William A. White II
*William A. White II was born on this date in 1874. He was a Black Nova Scotian minister and soldier.
William Andrew White II was born to formerly enslaved people in King and Queen County, Virginia. He moved to the city of Baltimore, Maryland, where he lived with his brother and attended Wayland Seminary in Washington. After a Canadian Baptist missionary and schoolteacher impressed him with descriptions of the province, where formerly enslaved Americans had been resettled after the Revolutionary War, White moved to Nova Scotia in 1900. He had imagined this land as his key to freedom.
He became the second black man accepted by Acadia University and, in 1903, became its first black graduate.
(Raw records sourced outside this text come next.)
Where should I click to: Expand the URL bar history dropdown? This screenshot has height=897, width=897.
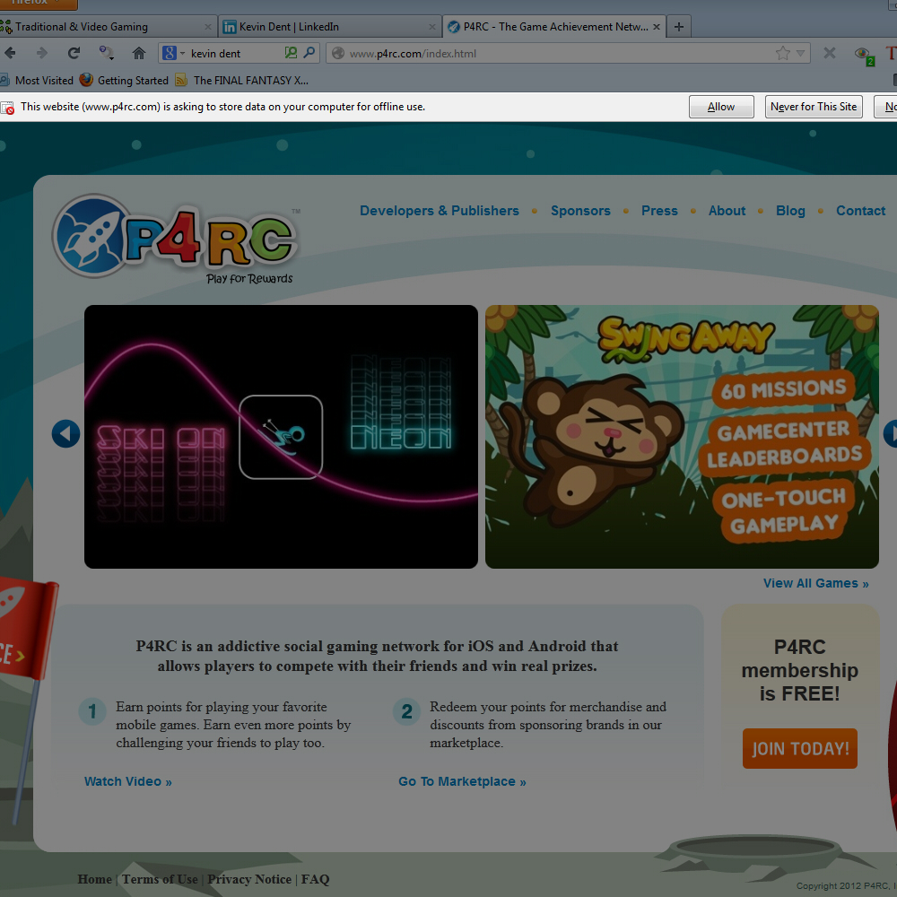coord(801,53)
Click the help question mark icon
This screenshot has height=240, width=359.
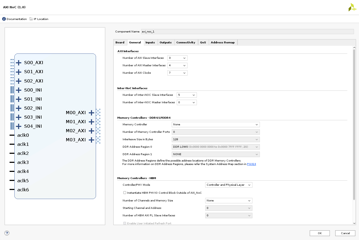click(7, 233)
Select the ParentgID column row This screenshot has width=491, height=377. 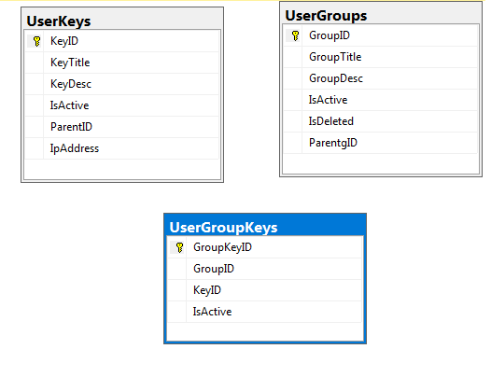381,143
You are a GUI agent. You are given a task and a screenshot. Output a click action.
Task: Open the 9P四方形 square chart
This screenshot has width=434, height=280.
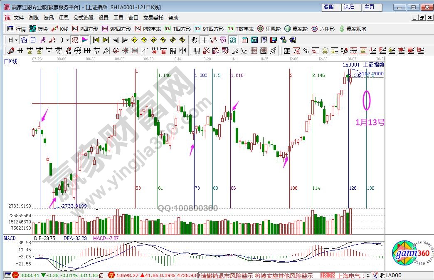[116, 29]
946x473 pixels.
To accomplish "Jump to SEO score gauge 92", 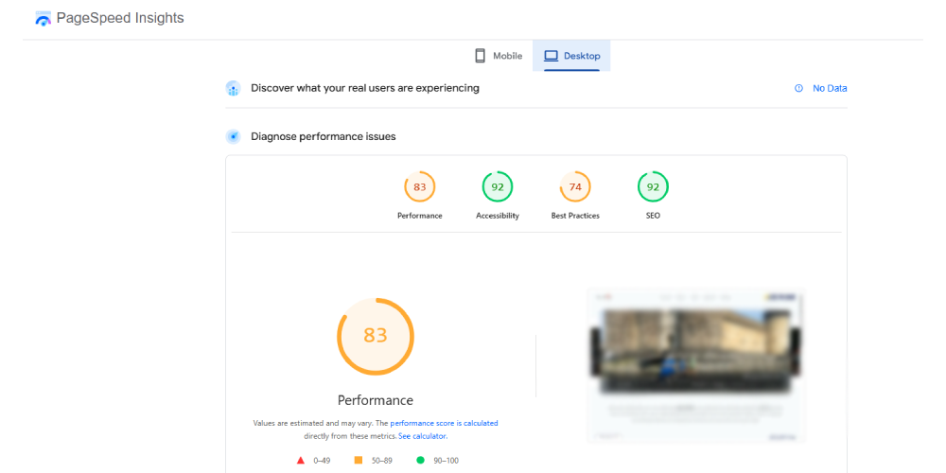I will [x=653, y=187].
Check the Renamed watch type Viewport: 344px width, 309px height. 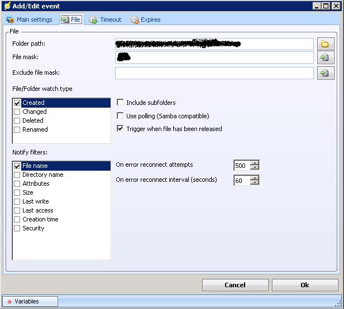click(17, 130)
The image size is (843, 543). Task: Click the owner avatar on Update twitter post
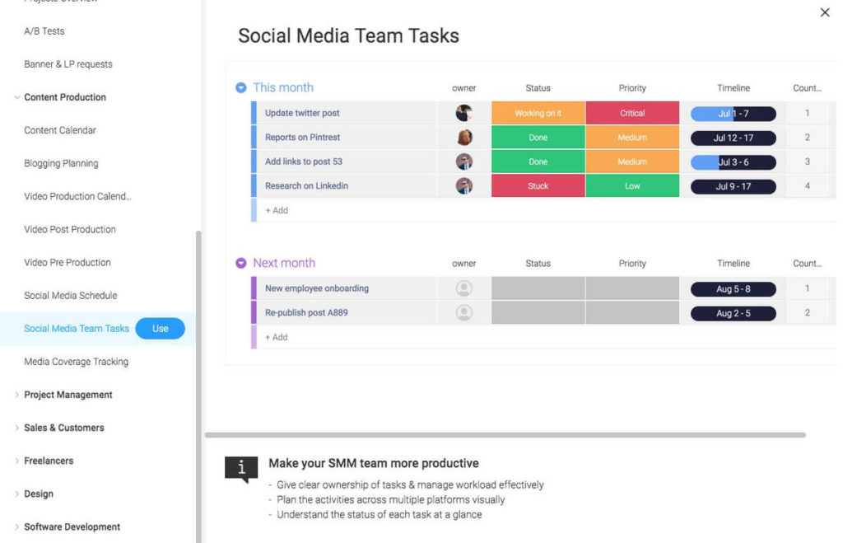pyautogui.click(x=463, y=112)
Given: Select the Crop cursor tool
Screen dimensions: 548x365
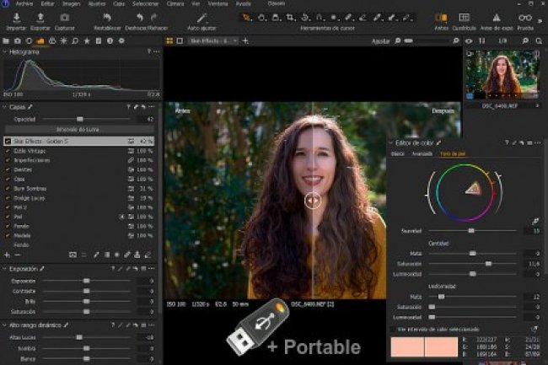Looking at the screenshot, I should coord(291,17).
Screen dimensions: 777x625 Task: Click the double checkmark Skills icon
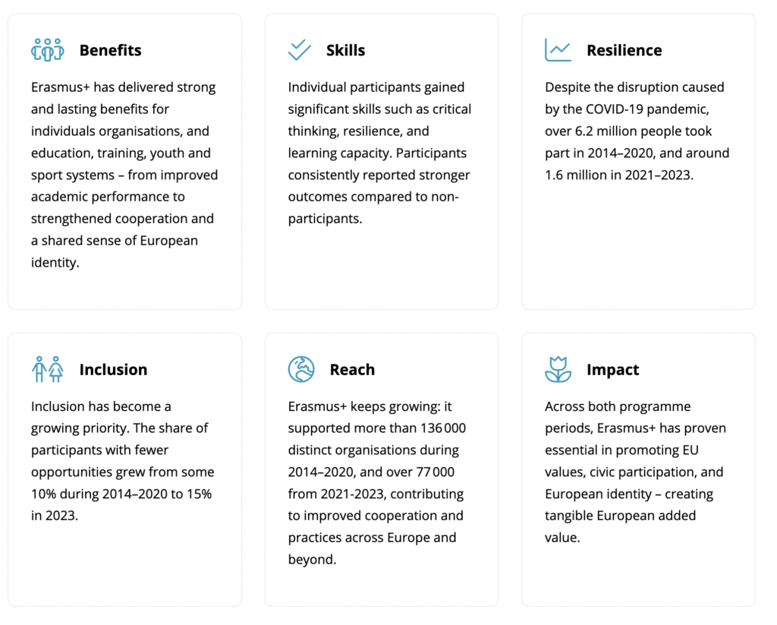pos(299,50)
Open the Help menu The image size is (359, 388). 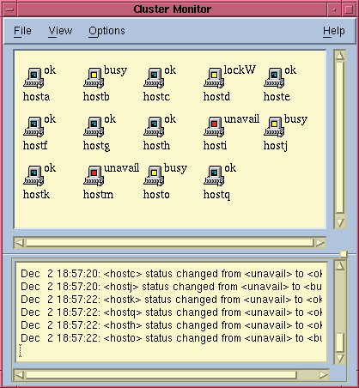pyautogui.click(x=334, y=31)
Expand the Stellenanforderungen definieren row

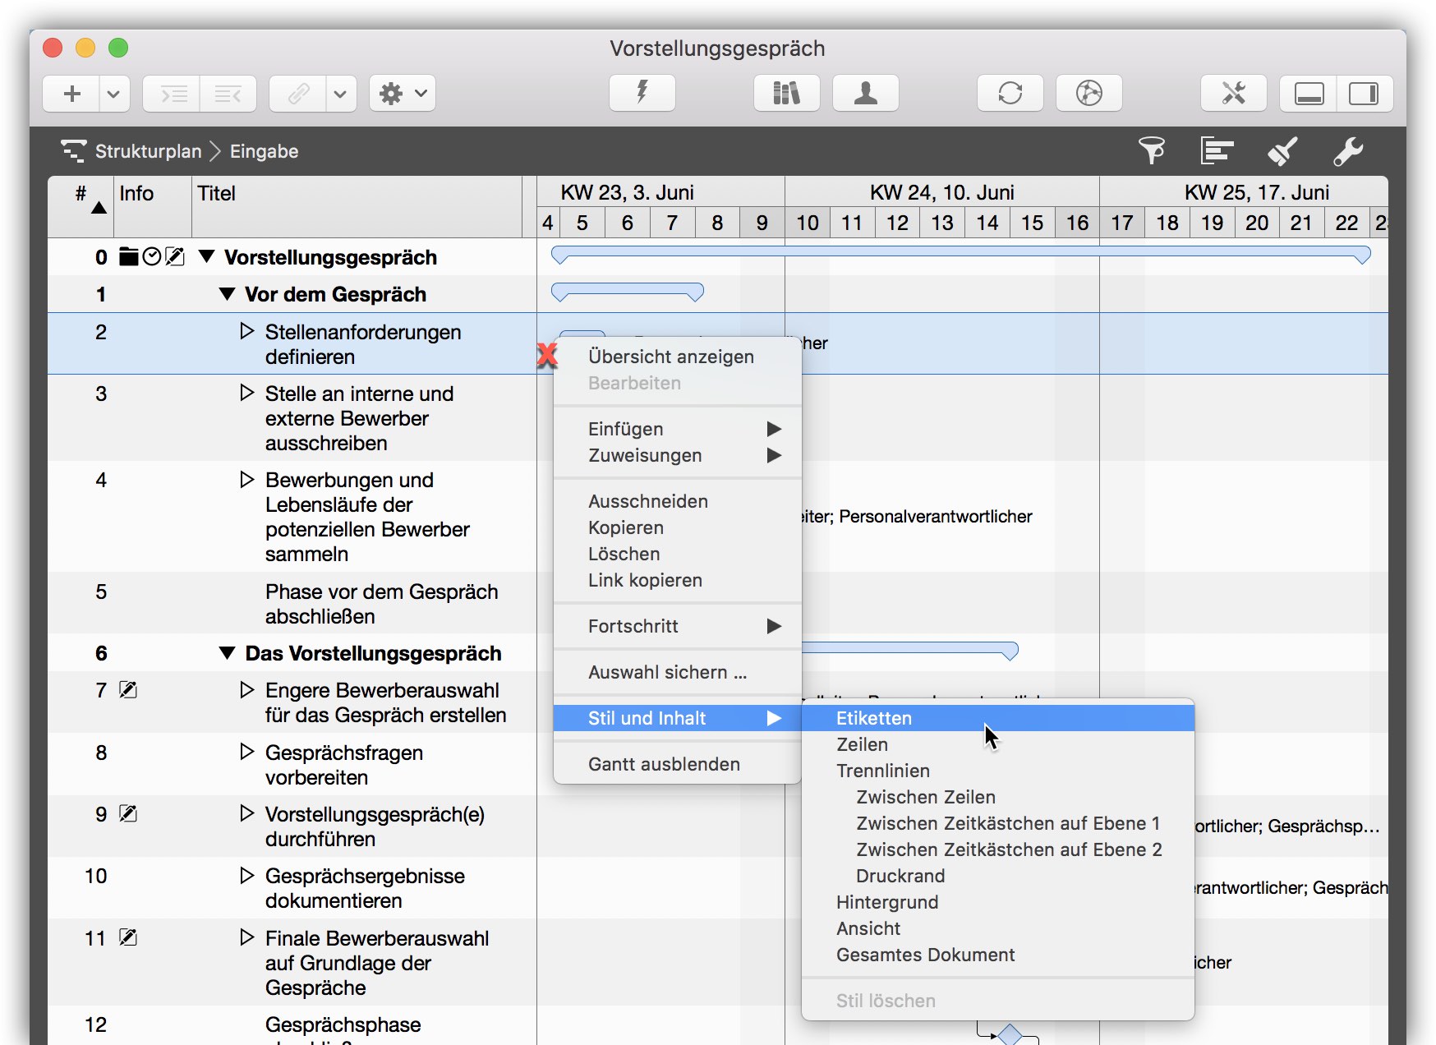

White graduated with an arts degree in theology and was ordained a Baptist minister. He worked the next two years as a traveling missionary for the African Baptist churches of Nova Scotia. In 1916, White enlisted in the No. 2 Construction Battalion, an all-black segregated unit serving in World War I. He was the only black chaplain in the British Army and was a commissioned officer serving as Honorary Captain.
White met and married Izie Dora White of Mill Village, Nova Scotia. She was a descendant of Black Loyalists. Together, they raised a family of thirteen children. One of their daughters, Portia White, became a world-famous singer. Bill White Jr. became the first Black Canadian to run for federal political office in Canada when he was a candidate for the Co-operative Commonwealth Federation in the 1949 federal election. Jack was a Canadian labor union activist and the second black candidate to run for office in the Legislative Assembly of Ontario.
Following the war, White returned to Halifax and was called to Cornwallis Street Baptist Church. He served as a rector for more than 17 years. During the early 1930s, his services were broadcast over the radio every month and heard throughout the Maritimes. He died of cancer on September 9, 1936, in Halifax.